# EXCERPT PROVIDED
"""
The events featuring the Shelleys' and Byron's relationship at the house beside Lake Geneva in 1816 have been fictionalised in film at least three times.
- A 1986 British production, Gothic, directed by Ken Russell and starring Gabriel Byrne as Byron.
- A 1988 Spanish production, Rowing with the wind aka, directed by Gonzalo Suárez and starring Hugh Grant as Byron.
- A 1988 U.S.A. production Haunted Summer. Adapted by Lewis John Carlino from the speculative novel by Anne Edwards, starring Philip Anglim as Lord Byron.
- A 2017 U.K. production Mary Shelley directed by Haifaa al-Mansour featuring Tom Sturridge as Byron.
The Bad Lord Byron starred Dennis Price as the poet in a sanitised biopic of his life.
Byron was portrayed Noel Willman in Beau Brummell.
Byron's affair with Lady Caroline Lamb features in the 1972 film Lady Caroline Lamb. Byron is played by Richard Chamberlain.
Byron is the main character of the film Byron, balanta gia enan daimonismeno, by the Greek filmmaker Nikos Koundouros.
"""
# WHAT YOU ARE ASKED TO DO
Answer these questions from the excerpt above about films depicting Byron.
(a) Who directed the 1986 British production Gothic?
(b) Which actor starred as the poet in The Bad Lord Byron?
(c) Who plays Byron in the 1972 film Lady Caroline Lamb?

Target pointing data
"""
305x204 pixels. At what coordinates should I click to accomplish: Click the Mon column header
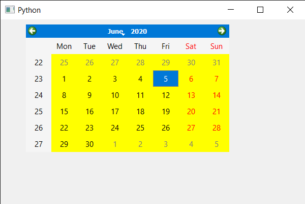click(x=64, y=46)
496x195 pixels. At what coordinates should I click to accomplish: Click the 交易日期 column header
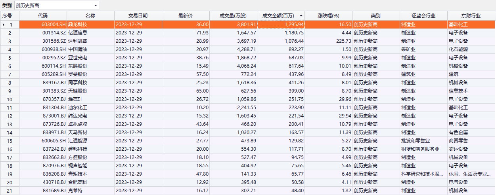tap(138, 16)
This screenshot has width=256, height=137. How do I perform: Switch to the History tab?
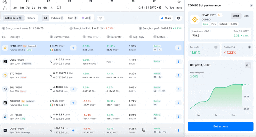pos(31,18)
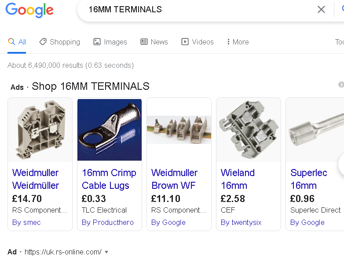Switch to the Videos tab

click(202, 42)
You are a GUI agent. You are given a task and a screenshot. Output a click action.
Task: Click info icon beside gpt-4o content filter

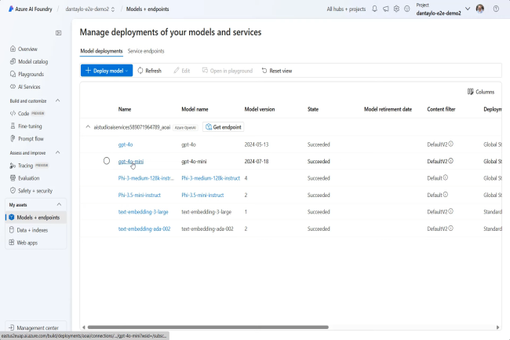click(x=451, y=144)
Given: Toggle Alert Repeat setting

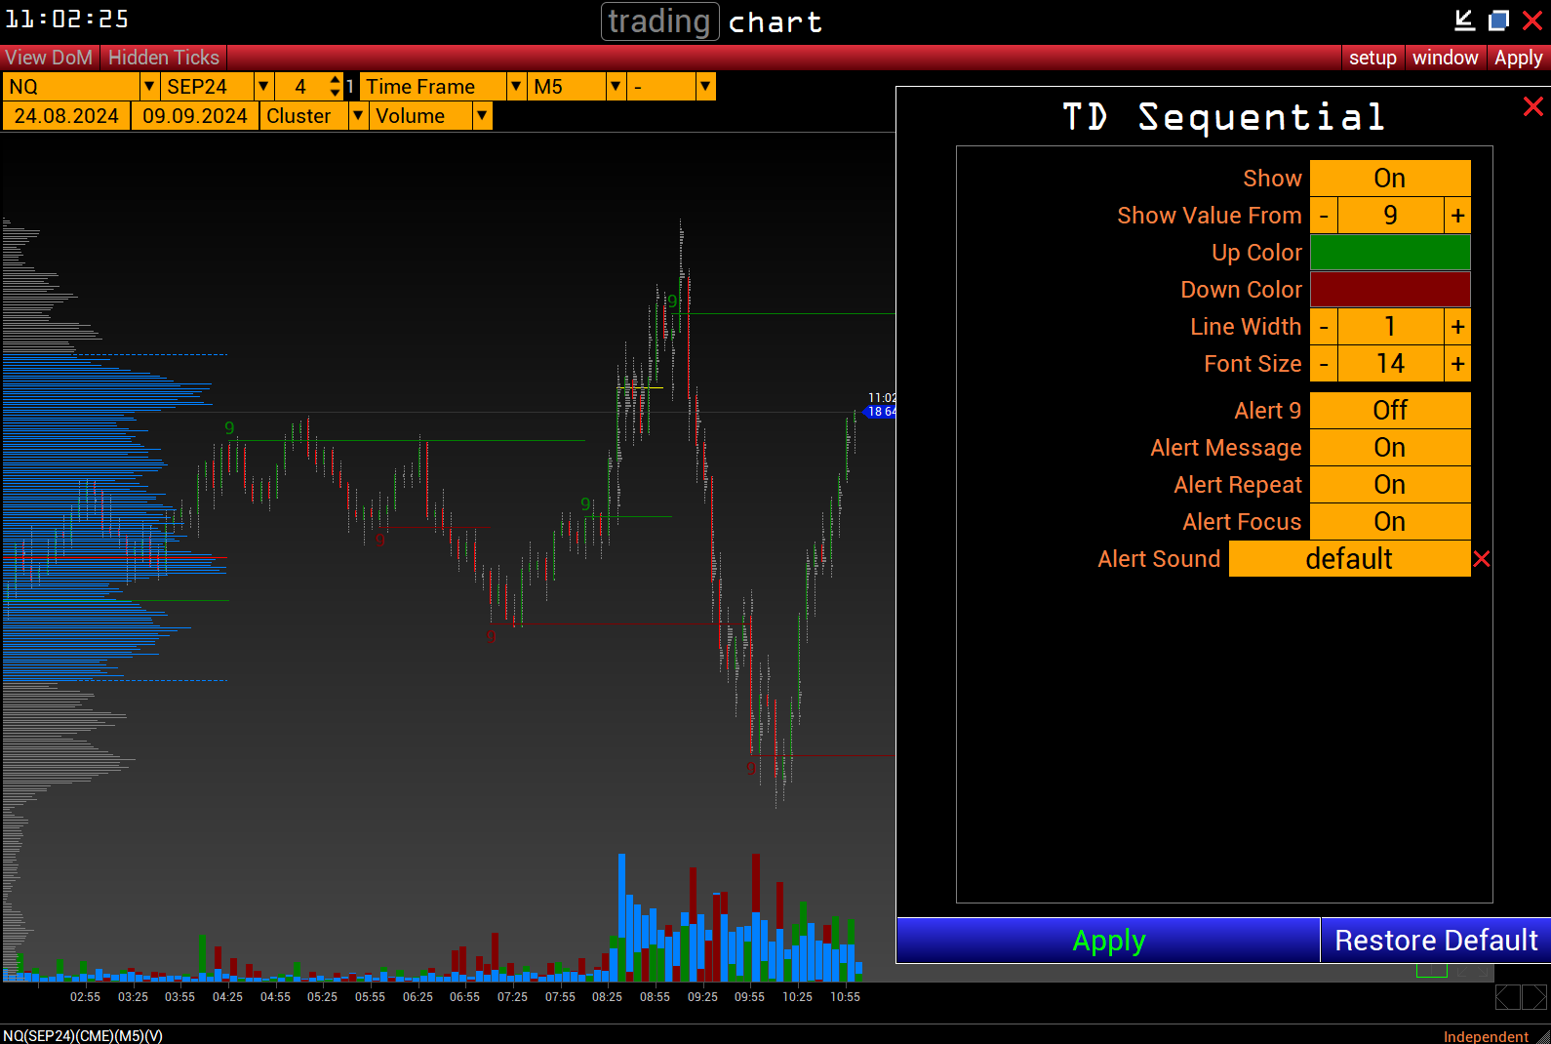Looking at the screenshot, I should [1389, 485].
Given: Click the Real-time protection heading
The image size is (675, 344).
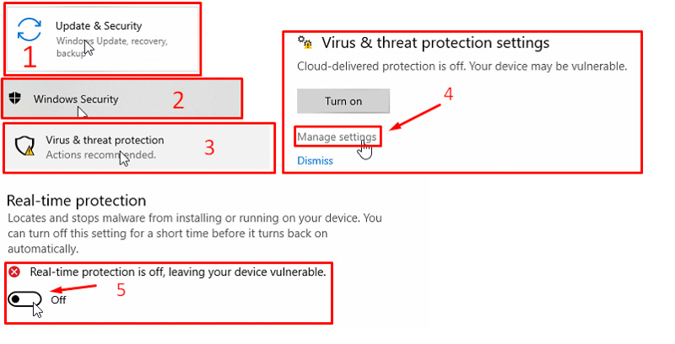Looking at the screenshot, I should pos(77,201).
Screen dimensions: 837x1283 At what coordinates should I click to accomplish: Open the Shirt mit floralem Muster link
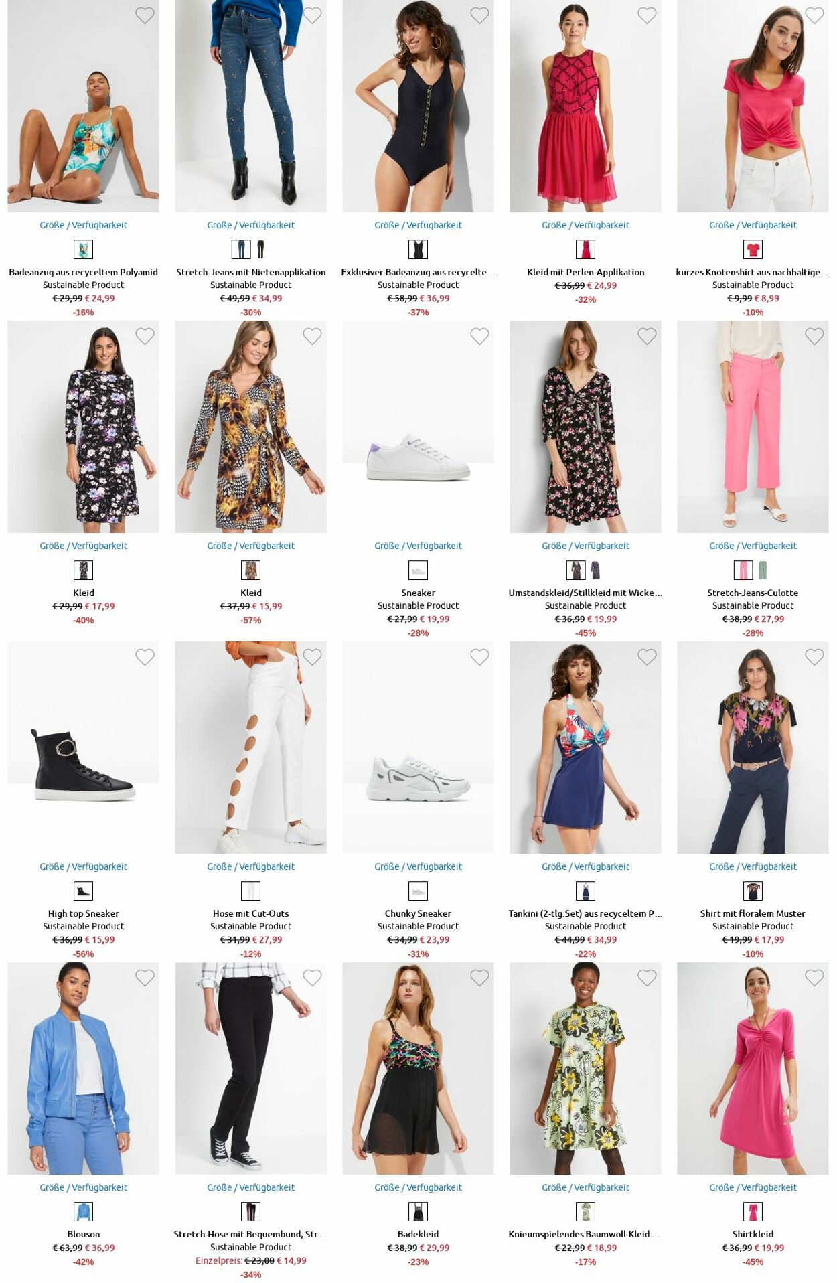pyautogui.click(x=753, y=913)
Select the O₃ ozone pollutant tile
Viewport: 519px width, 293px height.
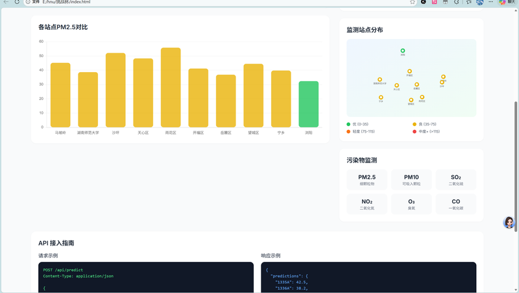[411, 204]
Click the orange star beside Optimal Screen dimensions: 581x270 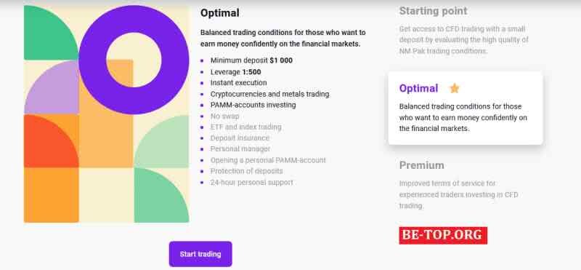click(x=455, y=88)
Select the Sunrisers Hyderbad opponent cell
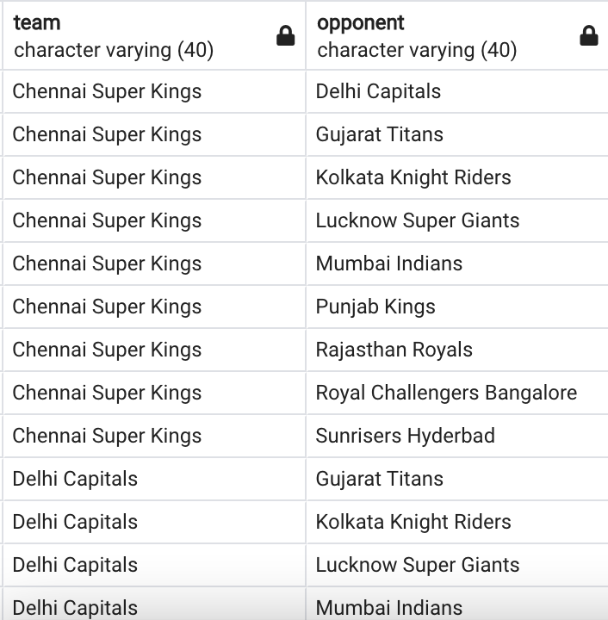The width and height of the screenshot is (608, 620). coord(457,436)
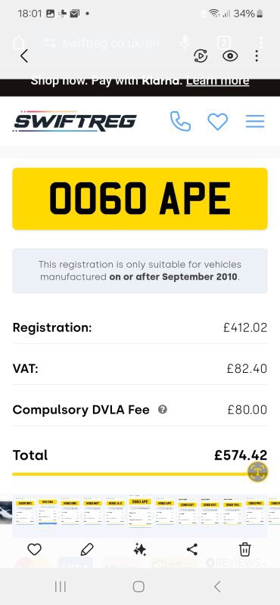Tap the Android home navigation button
Viewport: 280px width, 605px height.
pyautogui.click(x=138, y=587)
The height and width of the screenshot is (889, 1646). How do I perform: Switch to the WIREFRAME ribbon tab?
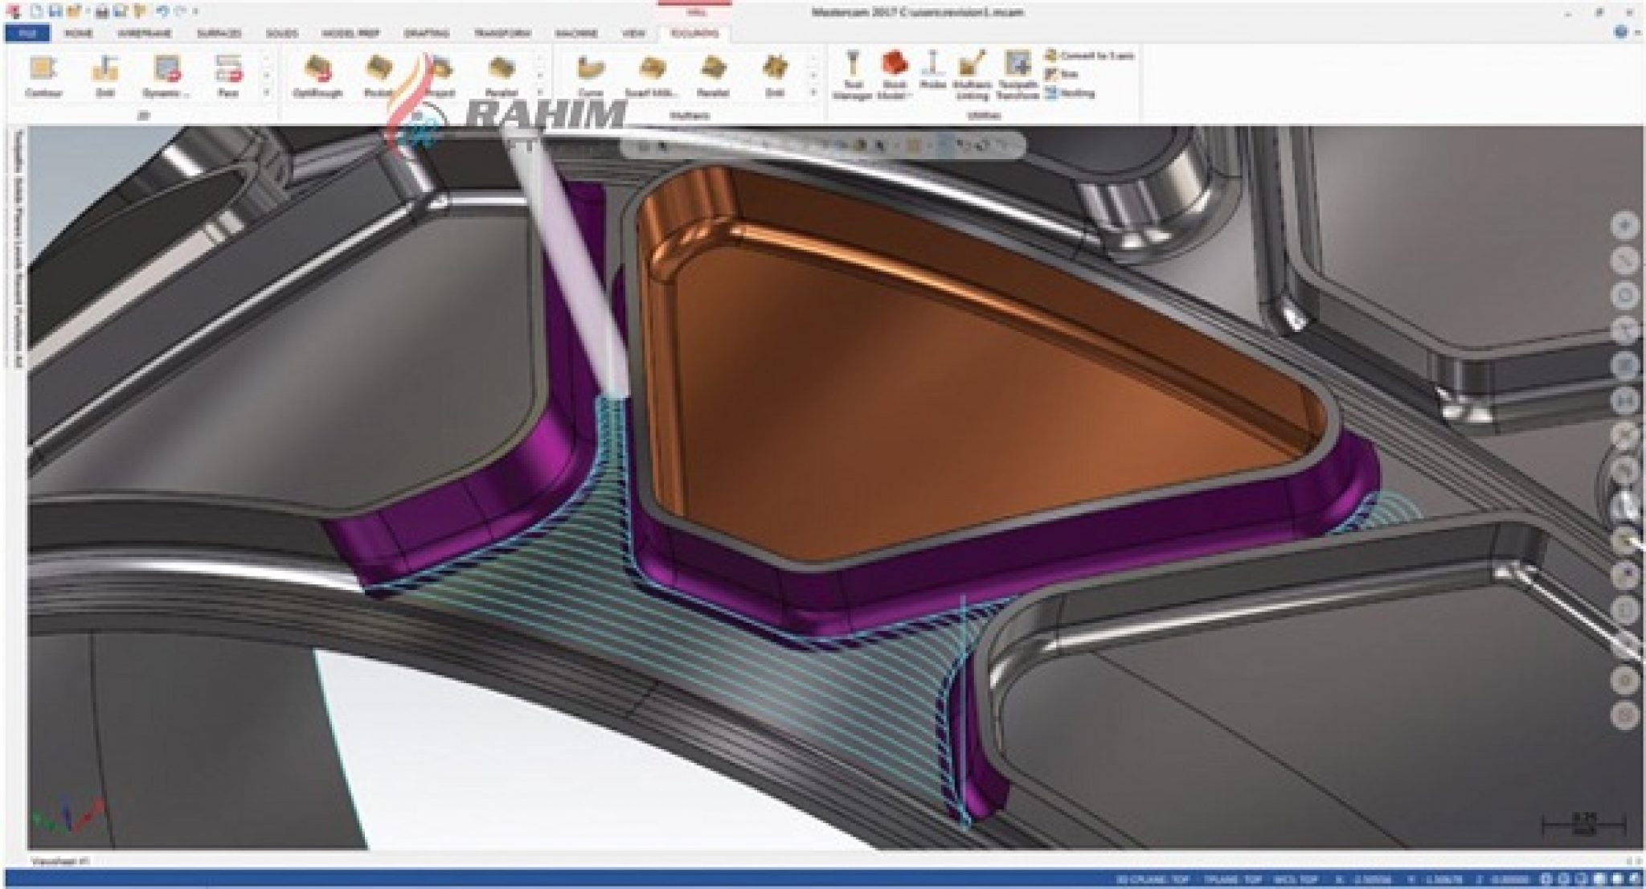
"""
# OUTPUT OF THE TASK
(a) Ken Russell
(b) Dennis Price
(c) Richard Chamberlain